_Data_.
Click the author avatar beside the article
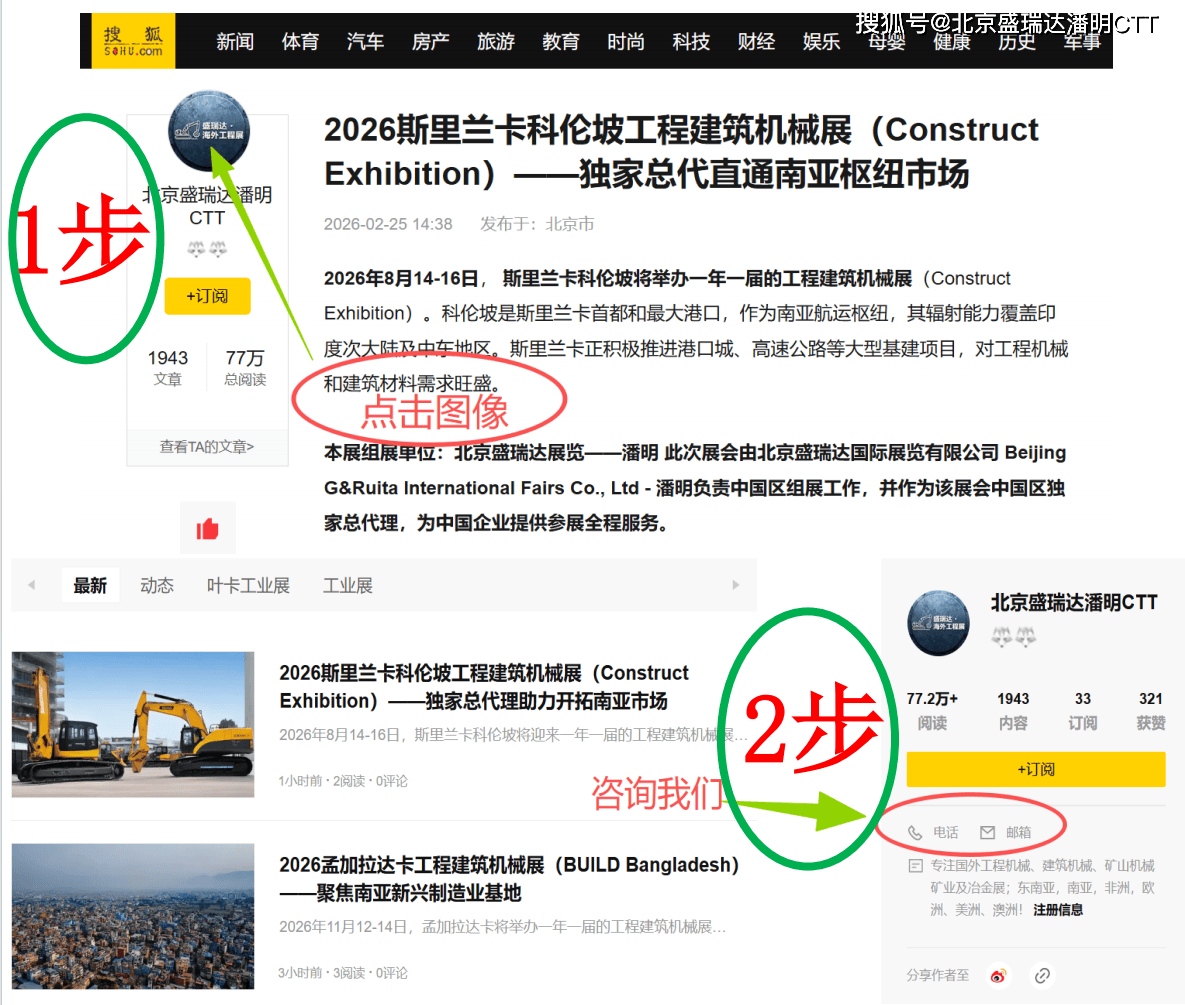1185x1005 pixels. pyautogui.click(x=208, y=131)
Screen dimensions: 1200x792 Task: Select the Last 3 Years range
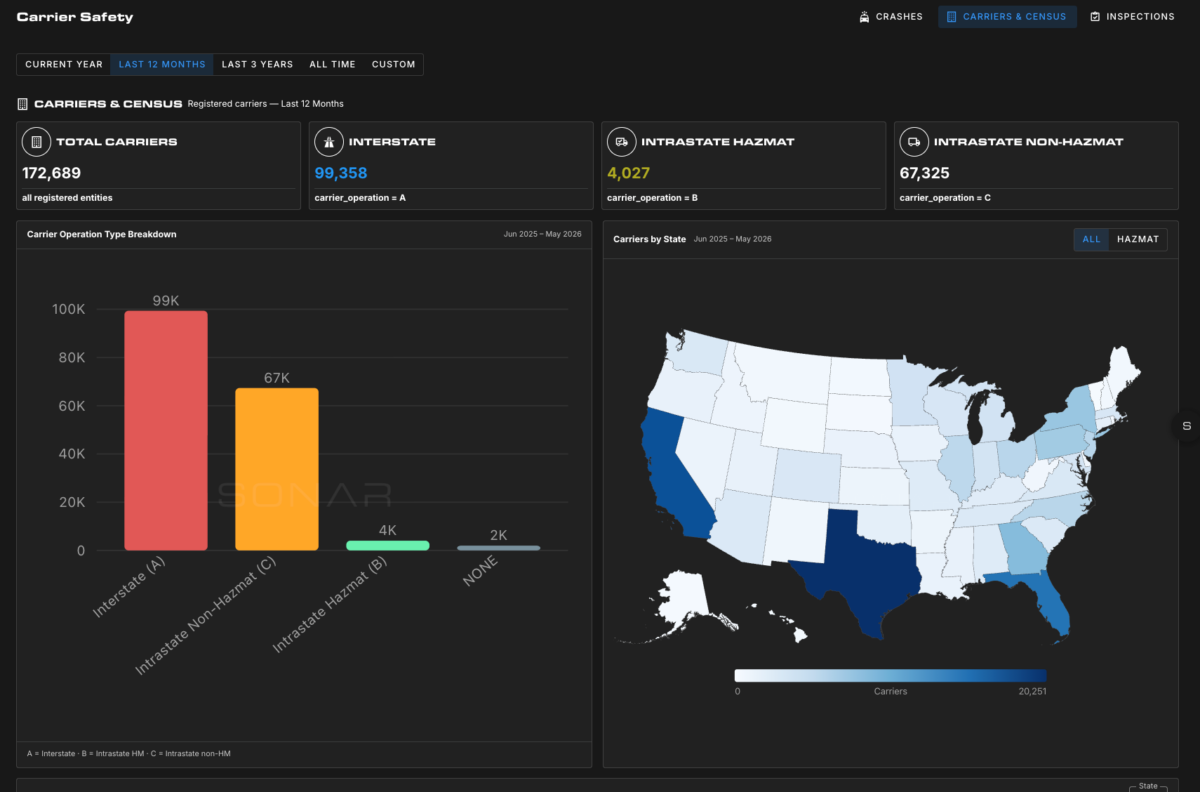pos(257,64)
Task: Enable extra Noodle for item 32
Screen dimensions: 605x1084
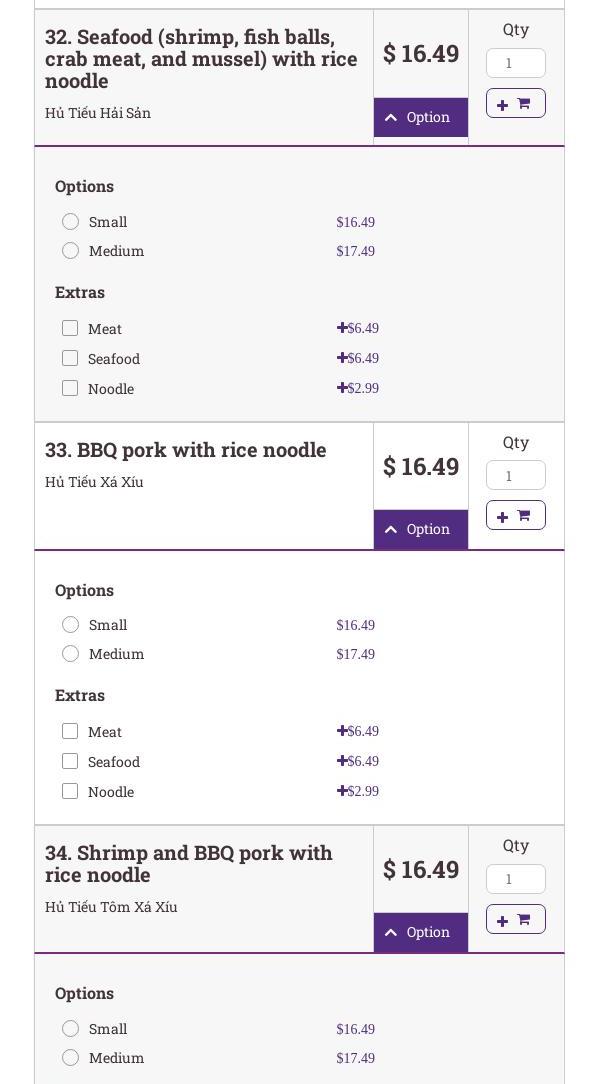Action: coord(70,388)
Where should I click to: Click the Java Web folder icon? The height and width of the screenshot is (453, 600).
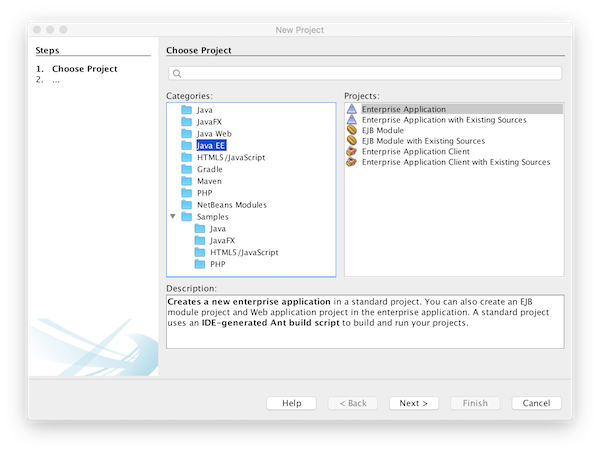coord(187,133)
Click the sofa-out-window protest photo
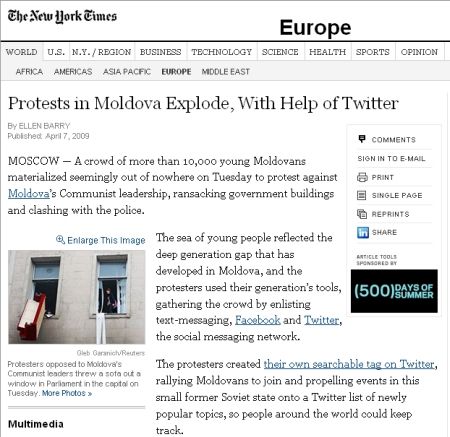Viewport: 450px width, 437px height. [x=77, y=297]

_Task brief_.
No picture is to be included when the lines from the one containing "Task: Enable extra Noodle for item 32" through the end of the material above are output exactly; nothing else is written.

_Solution below_.
Task: Enable extra Noodle for item 32
Screen dimensions: 605x1084
Action: coord(70,388)
Where should I click to: Click the Java Web folder icon? The height and width of the screenshot is (453, 600).
coord(187,133)
Click the sofa-out-window protest photo
Viewport: 450px width, 437px height. [x=77, y=297]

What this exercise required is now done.